Hasnat Ahmed Khan (حسنات احمد خان; born 1 April 1958) is a British-Pakistani heart and lung surgeon. He is widely known for his romantic relationship with Diana, Princess of Wales, from 1995 to 1997.

==Early life and education ==
Khan was born on 1 April 1958 in Jhelum, a city in the Punjab province of Pakistan to a Pashtun family. He is the eldest of four children. His father, Rashid Khan, a graduate of the London School of Economics, ran a glass factory. Hasnat Khan is a distant cousin of Imran Khan, former prime minister of Pakistan.

Khan graduated from King Edward Medical University in 1984 with an MBBS degree. Then he undertook training in general medicine and general surgery before being promoted to a medical officer in cardiology at Mayo Hospital, Lahore, Pakistan.

He received a PhD from Imperial College London and fellowship from the Royal College of Surgeons of Edinburgh.

==Career==
Khan relocated to Sydney in 1987 after he was selected by the Australian Medical Council for a position as a house officer in adult cardiac surgery. A year later he was promoted to a fellow position.

Until 1991 he worked in Sydney, Australia, and then began to work in London. In 1994, he began his first registrar job in adult cardiac surgery at Leeds General Infirmary. He served at the Royal Brompton Hospital in London from 1995 to 1996, then he began to work at the London Chest Hospital.

In 2000, he worked at St Bartholomew's Hospital, after which he served at Harefield Hospital. In November 2007, he resigned from the post and began to head a cardiac hospital in Malaysia. As of August 2013, Khan was working as a consultant cardiothoracic surgeon at Basildon University Hospital.

==Personal life==
===Relationship with the Princess of Wales===
Khan had a two-year relationship with Diana, Princess of Wales, who is said to have described him as "Mr Wonderful." In May 1996, Diana visited the Khan family in Lahore. Diana's butler Paul Burrell said in testimony at her 2008 inquest that Diana described Khan as her soulmate. Diana ended the relationship in July 1997.

Diana's friends are reported to have described Hasnat as the "love of her life" and to have spoken of her distress when she ended their relationship. He, however, is said to be reticent about speaking of how much he may have meant to her or even how much she meant to him.
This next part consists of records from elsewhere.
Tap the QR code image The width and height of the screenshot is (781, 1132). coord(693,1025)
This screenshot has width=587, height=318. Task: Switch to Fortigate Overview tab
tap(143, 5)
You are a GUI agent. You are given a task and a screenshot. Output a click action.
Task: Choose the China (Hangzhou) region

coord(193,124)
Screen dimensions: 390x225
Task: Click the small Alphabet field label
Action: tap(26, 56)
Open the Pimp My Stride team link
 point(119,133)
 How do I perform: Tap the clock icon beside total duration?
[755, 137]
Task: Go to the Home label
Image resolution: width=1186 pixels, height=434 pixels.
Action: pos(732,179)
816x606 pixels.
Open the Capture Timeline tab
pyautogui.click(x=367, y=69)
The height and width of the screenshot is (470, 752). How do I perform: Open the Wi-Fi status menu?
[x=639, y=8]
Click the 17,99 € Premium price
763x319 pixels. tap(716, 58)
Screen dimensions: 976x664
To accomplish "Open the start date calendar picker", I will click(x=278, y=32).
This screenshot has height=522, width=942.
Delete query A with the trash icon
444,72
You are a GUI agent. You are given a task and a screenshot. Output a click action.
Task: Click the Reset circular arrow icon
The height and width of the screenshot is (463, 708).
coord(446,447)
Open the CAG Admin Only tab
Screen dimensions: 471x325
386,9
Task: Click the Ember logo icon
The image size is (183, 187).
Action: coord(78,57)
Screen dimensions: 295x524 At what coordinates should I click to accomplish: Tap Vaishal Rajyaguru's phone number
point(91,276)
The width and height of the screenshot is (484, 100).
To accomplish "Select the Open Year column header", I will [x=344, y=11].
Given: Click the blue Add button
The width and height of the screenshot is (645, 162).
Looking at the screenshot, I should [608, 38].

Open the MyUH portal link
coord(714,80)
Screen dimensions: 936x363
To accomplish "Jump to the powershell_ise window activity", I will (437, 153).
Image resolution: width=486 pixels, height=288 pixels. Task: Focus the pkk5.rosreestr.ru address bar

Khan attended Diana's funeral ceremony at Westminster Abbey in September 1997.

Khan told the police in 2004 that he doubted she had been pregnant when she died because she always took her contraceptive pills. In March 2008, he said in a written statement to Lord Justice Scott Baker's inquest into Diana's death that their relationship had begun in the late summer of 1995, and that although they had talked about getting married he believed that he would find the inevitable media attention "hell." Khan also said he believed the car crash which caused Diana's death was a tragic accident.

===Marriage===
Khan married 28-year-old Hadia Sher Ali in Pakistan, descended from Afghan royalty, in May 2006. In July 2008, Khan and Ali filed an application for divorce in the local arbitration council of Islamabad. He was later linked to Dr Alexandra Panagoulas, a fellow heart surgeon, then married Somi Sohail, referred to as "Somi Khan".

==In the media==
The relationship between Khan and Diana, Princess of Wales is portrayed in the film Diana (2013), directed by Oliver Hirschbiegel and based on Kate Snell's book Diana: Her Last Love (2001). Khan is played by Naveen Andrews, while Diana is played by Naomi Watts.

Khan was portrayed by Pakistani actor Humayun Saeed in the fifth season of The Crown.